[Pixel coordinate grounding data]
BEGIN
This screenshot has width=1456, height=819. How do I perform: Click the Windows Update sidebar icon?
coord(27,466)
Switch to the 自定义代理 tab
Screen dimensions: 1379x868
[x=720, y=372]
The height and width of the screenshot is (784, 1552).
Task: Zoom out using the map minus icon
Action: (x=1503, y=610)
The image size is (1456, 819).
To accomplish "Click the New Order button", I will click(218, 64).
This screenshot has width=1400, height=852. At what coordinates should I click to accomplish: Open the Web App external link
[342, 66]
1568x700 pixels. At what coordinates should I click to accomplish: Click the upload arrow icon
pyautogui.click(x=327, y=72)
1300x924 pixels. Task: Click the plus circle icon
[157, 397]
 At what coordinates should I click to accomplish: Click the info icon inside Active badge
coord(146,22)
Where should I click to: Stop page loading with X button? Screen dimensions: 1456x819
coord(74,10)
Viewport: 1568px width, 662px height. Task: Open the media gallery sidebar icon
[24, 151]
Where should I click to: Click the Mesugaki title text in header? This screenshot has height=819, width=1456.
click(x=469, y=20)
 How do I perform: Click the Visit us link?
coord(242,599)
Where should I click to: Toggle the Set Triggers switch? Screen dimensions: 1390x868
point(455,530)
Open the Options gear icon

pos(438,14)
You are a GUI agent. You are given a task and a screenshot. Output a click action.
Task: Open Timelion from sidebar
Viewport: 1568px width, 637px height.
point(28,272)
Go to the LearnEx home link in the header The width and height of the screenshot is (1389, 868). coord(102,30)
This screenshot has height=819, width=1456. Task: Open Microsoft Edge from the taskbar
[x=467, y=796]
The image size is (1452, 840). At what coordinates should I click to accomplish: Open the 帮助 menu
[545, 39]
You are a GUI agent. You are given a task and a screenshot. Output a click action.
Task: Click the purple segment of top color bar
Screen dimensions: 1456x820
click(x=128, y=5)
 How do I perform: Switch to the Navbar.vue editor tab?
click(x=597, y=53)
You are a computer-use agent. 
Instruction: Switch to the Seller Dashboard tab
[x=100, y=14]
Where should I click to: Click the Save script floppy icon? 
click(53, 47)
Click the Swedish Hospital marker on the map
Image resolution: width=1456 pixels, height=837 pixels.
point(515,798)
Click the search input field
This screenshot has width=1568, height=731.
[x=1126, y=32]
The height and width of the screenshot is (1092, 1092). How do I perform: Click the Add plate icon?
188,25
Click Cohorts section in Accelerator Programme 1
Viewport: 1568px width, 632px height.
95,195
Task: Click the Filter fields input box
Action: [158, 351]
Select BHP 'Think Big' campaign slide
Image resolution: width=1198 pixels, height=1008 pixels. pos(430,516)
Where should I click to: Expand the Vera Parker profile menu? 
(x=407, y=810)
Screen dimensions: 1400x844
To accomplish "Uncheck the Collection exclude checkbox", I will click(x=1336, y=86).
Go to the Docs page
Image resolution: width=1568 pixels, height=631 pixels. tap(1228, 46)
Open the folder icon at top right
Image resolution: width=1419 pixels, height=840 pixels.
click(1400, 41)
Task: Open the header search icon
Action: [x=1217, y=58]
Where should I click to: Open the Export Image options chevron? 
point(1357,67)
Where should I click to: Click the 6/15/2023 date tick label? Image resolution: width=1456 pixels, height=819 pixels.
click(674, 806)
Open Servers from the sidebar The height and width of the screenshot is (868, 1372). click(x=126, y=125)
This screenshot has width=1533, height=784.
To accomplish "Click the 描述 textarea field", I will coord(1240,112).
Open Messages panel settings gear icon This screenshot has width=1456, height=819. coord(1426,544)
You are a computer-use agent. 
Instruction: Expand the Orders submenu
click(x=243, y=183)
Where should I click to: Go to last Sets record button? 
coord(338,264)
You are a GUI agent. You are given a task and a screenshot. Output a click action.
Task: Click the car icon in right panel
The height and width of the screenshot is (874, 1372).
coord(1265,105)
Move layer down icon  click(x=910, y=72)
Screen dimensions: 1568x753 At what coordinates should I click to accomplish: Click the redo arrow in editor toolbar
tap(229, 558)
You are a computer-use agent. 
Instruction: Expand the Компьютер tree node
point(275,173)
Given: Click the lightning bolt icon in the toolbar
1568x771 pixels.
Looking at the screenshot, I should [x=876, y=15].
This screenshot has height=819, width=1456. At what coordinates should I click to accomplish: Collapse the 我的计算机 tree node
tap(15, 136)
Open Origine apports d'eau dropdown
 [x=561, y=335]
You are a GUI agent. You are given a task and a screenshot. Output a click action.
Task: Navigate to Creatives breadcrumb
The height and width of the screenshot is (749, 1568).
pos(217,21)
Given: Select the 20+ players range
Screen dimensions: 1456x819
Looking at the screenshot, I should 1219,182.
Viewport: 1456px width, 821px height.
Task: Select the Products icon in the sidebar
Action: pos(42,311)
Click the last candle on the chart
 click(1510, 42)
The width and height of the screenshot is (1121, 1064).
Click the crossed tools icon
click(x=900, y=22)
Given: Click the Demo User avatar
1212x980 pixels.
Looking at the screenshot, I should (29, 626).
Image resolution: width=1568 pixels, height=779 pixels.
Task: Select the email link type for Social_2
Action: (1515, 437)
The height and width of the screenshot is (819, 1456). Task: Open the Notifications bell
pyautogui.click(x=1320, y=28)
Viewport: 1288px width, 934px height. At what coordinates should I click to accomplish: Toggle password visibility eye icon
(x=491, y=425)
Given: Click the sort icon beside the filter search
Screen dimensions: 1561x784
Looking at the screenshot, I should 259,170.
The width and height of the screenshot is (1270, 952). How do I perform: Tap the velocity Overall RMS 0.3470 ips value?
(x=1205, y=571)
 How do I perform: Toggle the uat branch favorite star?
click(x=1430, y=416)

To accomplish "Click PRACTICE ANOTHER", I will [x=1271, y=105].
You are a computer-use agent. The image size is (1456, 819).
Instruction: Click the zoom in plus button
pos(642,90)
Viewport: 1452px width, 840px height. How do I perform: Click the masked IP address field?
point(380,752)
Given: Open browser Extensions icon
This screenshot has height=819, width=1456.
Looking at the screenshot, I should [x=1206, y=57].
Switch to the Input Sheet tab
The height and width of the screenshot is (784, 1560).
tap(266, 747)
END
PROBLEM REQUIREMENTS:
With nothing left out, transcribe the records above exactly.

EXERCISE SOLUTION:
This screenshot has width=1456, height=819. How do I perform: Click the Windows Update sidebar icon?
coord(27,466)
Switch to the 自定义代理 tab
Screen dimensions: 1379x868
[x=720, y=372]
The height and width of the screenshot is (784, 1552).
Task: Zoom out using the map minus icon
Action: (x=1503, y=610)
The image size is (1456, 819).
To accomplish "Click the New Order button", I will click(218, 64).
This screenshot has width=1400, height=852. At what coordinates should I click to accomplish: Open the Web App external link
[342, 66]
1568x700 pixels. At what coordinates should I click to accomplish: Click the upload arrow icon
pyautogui.click(x=327, y=72)
1300x924 pixels. Task: Click the plus circle icon
[157, 397]
 At what coordinates should I click to accomplish: Click the info icon inside Active badge
coord(146,22)
Where should I click to: Stop page loading with X button? Screen dimensions: 1456x819
coord(74,10)
Viewport: 1568px width, 662px height. Task: Open the media gallery sidebar icon
[24, 151]
Where should I click to: Click the Mesugaki title text in header? This screenshot has height=819, width=1456.
click(x=469, y=20)
 How do I perform: Click the Visit us link?
coord(242,599)
Where should I click to: Toggle the Set Triggers switch? Screen dimensions: 1390x868
point(455,530)
Open the Options gear icon

pos(438,14)
You are a GUI agent. You are given a task and a screenshot. Output a click action.
Task: Open Timelion from sidebar
Viewport: 1568px width, 637px height.
point(28,272)
Go to the LearnEx home link in the header The width and height of the screenshot is (1389, 868). coord(102,30)
This screenshot has height=819, width=1456. Task: Open Microsoft Edge from the taskbar
[x=467, y=796]
The image size is (1452, 840). At what coordinates should I click to accomplish: Open the 帮助 menu
[545, 39]
You are a GUI agent. You are given a task and a screenshot. Output a click action.
Task: Click the purple segment of top color bar
Screen dimensions: 1456x820
click(x=128, y=5)
 How do I perform: Switch to the Navbar.vue editor tab?
click(x=597, y=53)
You are a computer-use agent. 
Instruction: Switch to the Seller Dashboard tab
[x=100, y=14]
Where should I click to: Click the Save script floppy icon? 
click(53, 47)
Click the Swedish Hospital marker on the map
Image resolution: width=1456 pixels, height=837 pixels.
point(515,798)
Click the search input field
This screenshot has width=1568, height=731.
[x=1126, y=32]
The height and width of the screenshot is (1092, 1092). How do I perform: Click the Add plate icon?
188,25
Click Cohorts section in Accelerator Programme 1
Viewport: 1568px width, 632px height.
95,195
Task: Click the Filter fields input box
Action: [158, 351]
Select BHP 'Think Big' campaign slide
Image resolution: width=1198 pixels, height=1008 pixels. pos(430,516)
Where should I click to: Expand the Vera Parker profile menu? 
(x=407, y=810)
Screen dimensions: 1400x844
To accomplish "Uncheck the Collection exclude checkbox", I will click(x=1336, y=86).
Go to the Docs page
Image resolution: width=1568 pixels, height=631 pixels. tap(1228, 46)
Open the folder icon at top right
Image resolution: width=1419 pixels, height=840 pixels.
click(1400, 41)
Task: Open the header search icon
Action: [x=1217, y=58]
Where should I click to: Open the Export Image options chevron? 
point(1357,67)
Where should I click to: Click the 6/15/2023 date tick label? Image resolution: width=1456 pixels, height=819 pixels.
click(674, 806)
Open Servers from the sidebar The height and width of the screenshot is (868, 1372). click(x=126, y=125)
This screenshot has width=1533, height=784.
To accomplish "Click the 描述 textarea field", I will coord(1240,112).
Open Messages panel settings gear icon This screenshot has width=1456, height=819. coord(1426,544)
You are a computer-use agent. 
Instruction: Expand the Orders submenu
click(x=243, y=183)
Where should I click to: Go to last Sets record button? 
coord(338,264)
You are a GUI agent. You are given a task and a screenshot. Output a click action.
Task: Click the car icon in right panel
The height and width of the screenshot is (874, 1372).
coord(1265,105)
Move layer down icon  click(x=910, y=72)
Screen dimensions: 1568x753 At what coordinates should I click to accomplish: Click the redo arrow in editor toolbar
tap(229, 558)
You are a computer-use agent. 
Instruction: Expand the Компьютер tree node
point(275,173)
Given: Click the lightning bolt icon in the toolbar
1568x771 pixels.
Looking at the screenshot, I should [x=876, y=15].
This screenshot has height=819, width=1456. At what coordinates should I click to accomplish: Collapse the 我的计算机 tree node
tap(15, 136)
Open Origine apports d'eau dropdown
 [x=561, y=335]
You are a GUI agent. You are given a task and a screenshot. Output a click action.
Task: Navigate to Creatives breadcrumb
The height and width of the screenshot is (749, 1568).
pos(217,21)
Given: Select the 20+ players range
Screen dimensions: 1456x819
Looking at the screenshot, I should 1219,182.
Viewport: 1456px width, 821px height.
Task: Select the Products icon in the sidebar
Action: pos(42,311)
Click the last candle on the chart
 click(1510, 42)
The width and height of the screenshot is (1121, 1064).
Click the crossed tools icon
click(x=900, y=22)
Given: Click the Demo User avatar
1212x980 pixels.
Looking at the screenshot, I should (29, 626).
Image resolution: width=1568 pixels, height=779 pixels.
Task: Select the email link type for Social_2
Action: (1515, 437)
The height and width of the screenshot is (819, 1456). Task: Open the Notifications bell
pyautogui.click(x=1320, y=28)
Viewport: 1288px width, 934px height. At what coordinates should I click to accomplish: Toggle password visibility eye icon
(x=491, y=425)
Given: Click the sort icon beside the filter search
Screen dimensions: 1561x784
Looking at the screenshot, I should 259,170.
The width and height of the screenshot is (1270, 952). How do I perform: Tap the velocity Overall RMS 0.3470 ips value?
(x=1205, y=571)
 How do I perform: Toggle the uat branch favorite star?
click(x=1430, y=416)

To accomplish "Click PRACTICE ANOTHER", I will [x=1271, y=105].
You are a computer-use agent. The image size is (1456, 819).
Instruction: Click the zoom in plus button
pos(642,90)
Viewport: 1452px width, 840px height. How do I perform: Click the masked IP address field?
point(380,752)
Given: Open browser Extensions icon
This screenshot has height=819, width=1456.
Looking at the screenshot, I should [x=1206, y=57].
Switch to the Input Sheet tab
The height and width of the screenshot is (784, 1560).
tap(266, 747)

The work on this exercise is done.